Stressosomes formed in Bacillus subtilis from the RsbR protein of Listeria monocytogenes allow σ^B activation following exposure to either physical or nutritional stress

The general stress regulon of Bacillus subtilis is controlled by σ^B, a transcription factor that is activated by physical or nutritional stress. In B. subtilis, each of these two stresses is communicated to the primary σ^B regulators by distinct pathways. Physical stress activation of σ^B involves a large-molecular-mass (>10⁶-Da) structure (stressosome) formed by one or more homologous proteins (RsbRA, -B, -C, and -D) onto which the pathway's principal regulators are bound. The RsbR proteins are thought to be potential receptors for stress signaling.
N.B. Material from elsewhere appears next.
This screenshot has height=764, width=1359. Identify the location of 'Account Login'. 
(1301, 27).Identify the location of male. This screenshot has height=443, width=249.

Listeria monocytogenes encodes orthologs of σ^B and its principal regulators; however, unlike B. subtilis, L. monocytogenes appears to use the stressosome pathway for both physical and nutritional stress activation of σ^B. In the current work, a B. subtilis strain that expressed L. monocytogenes rsbR (rsbR_Lm) in lieu of B. subtilis rsbR (rsbR_Bs) was created and was found to display the Listeria phenotype of σ^B activation following exposure to either physical or nutritional stress. B. subtilis expressing either the RsbR paralog rsbRC or rsbRD, but not rsbRA or rsbRB, as the sole source of RsbR also allowed σ^B induction following nutritional stress. It is unclear whether the nutritional stress induction seen in these strains is the result of a direct effect of nutritional stress on stressosome activity or a consequence of the background levels of σ^B activation in these strains and the effects of diminished ATP on the downstream phosphorylation reaction needed to reinactivate σ^B.